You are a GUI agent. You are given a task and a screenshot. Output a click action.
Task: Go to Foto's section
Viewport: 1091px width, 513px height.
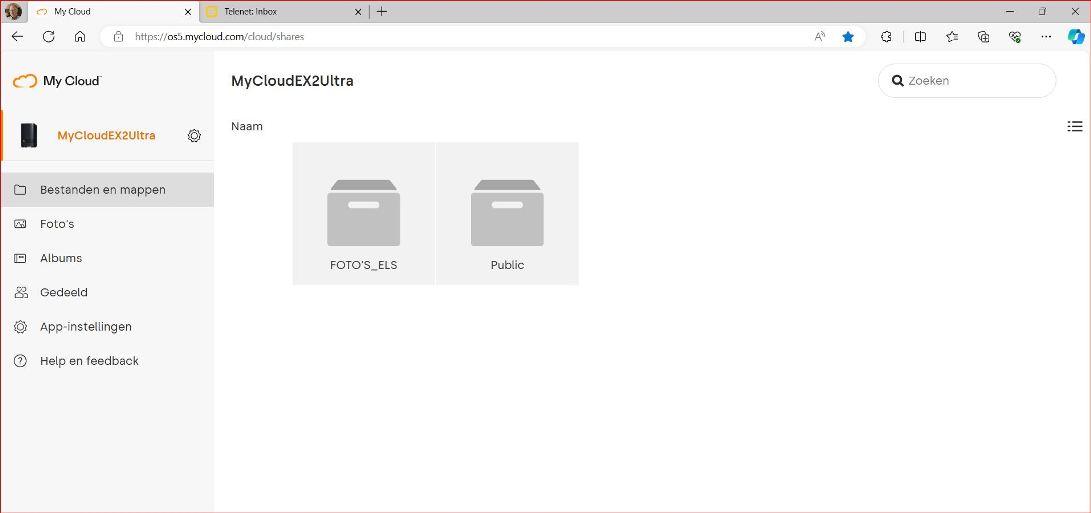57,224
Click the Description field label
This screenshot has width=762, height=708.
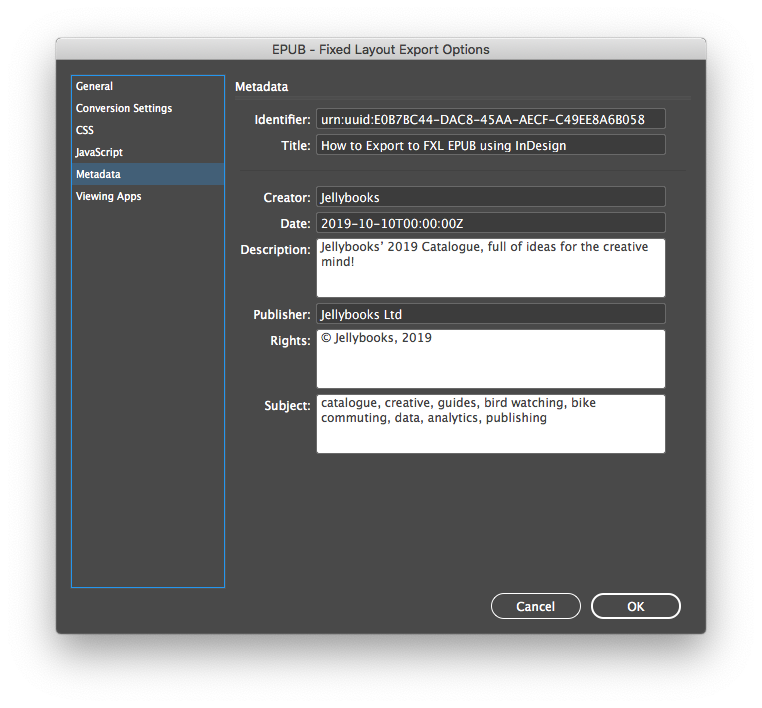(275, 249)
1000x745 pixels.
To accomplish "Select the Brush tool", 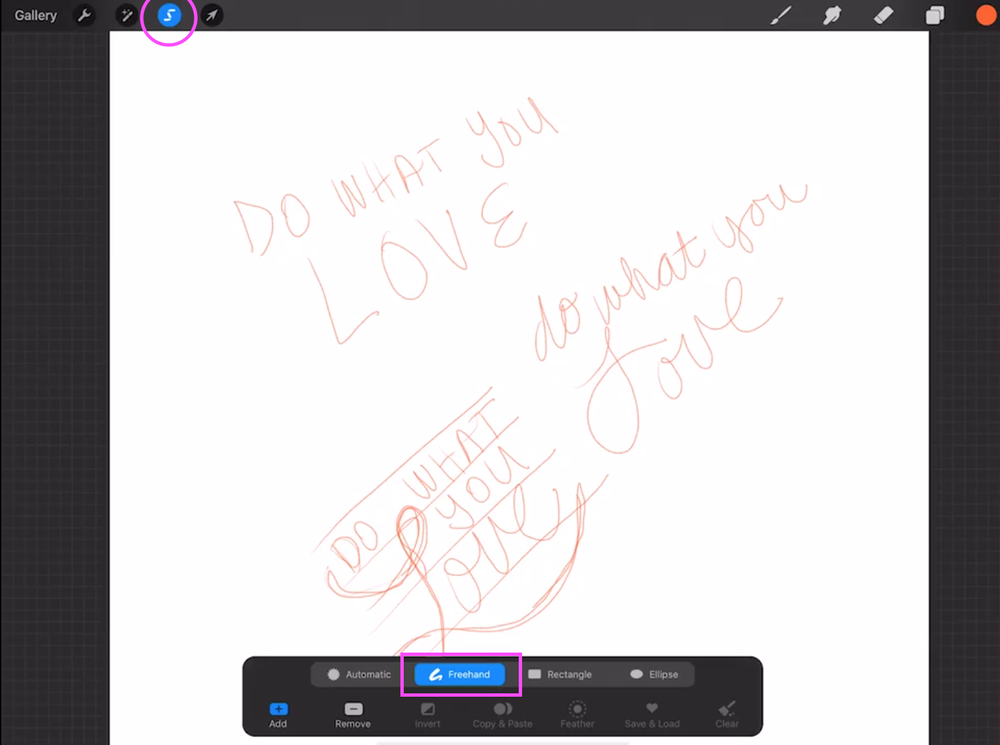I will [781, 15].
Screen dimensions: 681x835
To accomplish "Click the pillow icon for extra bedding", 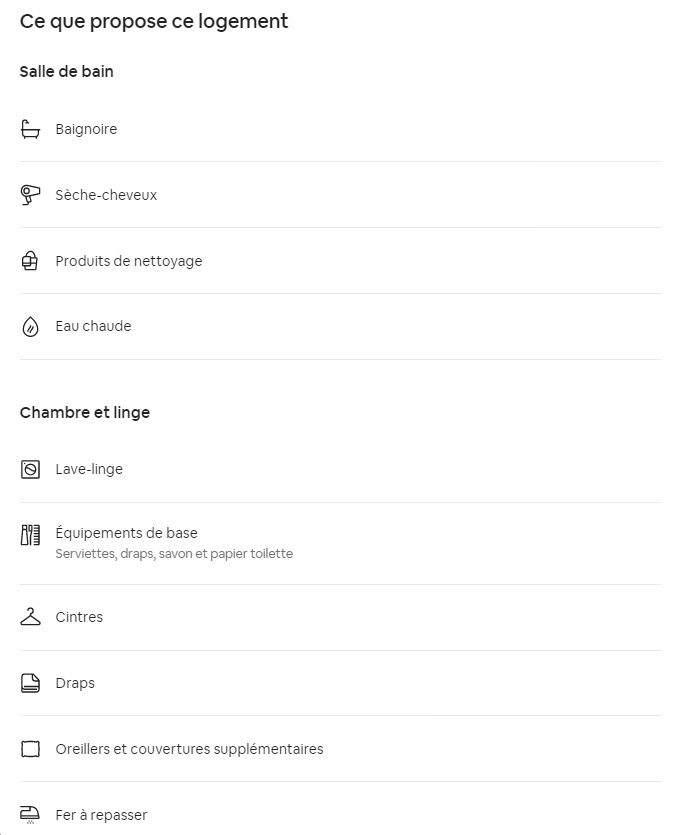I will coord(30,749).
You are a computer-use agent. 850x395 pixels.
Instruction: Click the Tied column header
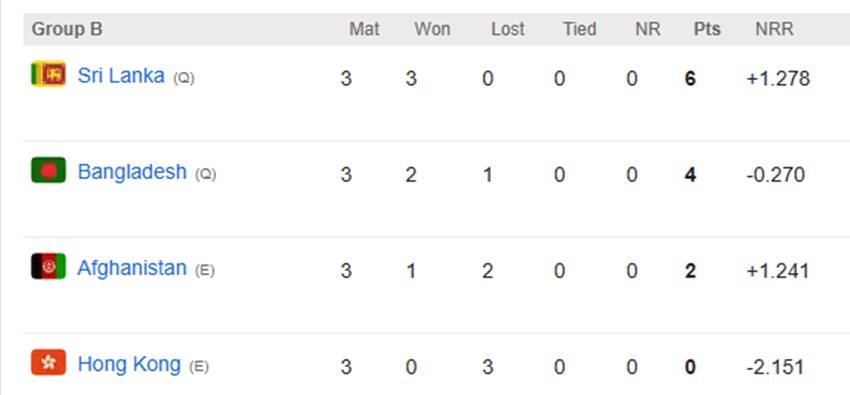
_____
> _WORK REQUEST_:
Which lines run from the one that holds "You are a computer-use agent. 850x395 pixels." to the final line of the records above? Return them exactly, and skip the pictures.

> _TASK RESPONSE_:
You are a computer-use agent. 850x395 pixels.
Instruction: Click the Tied column header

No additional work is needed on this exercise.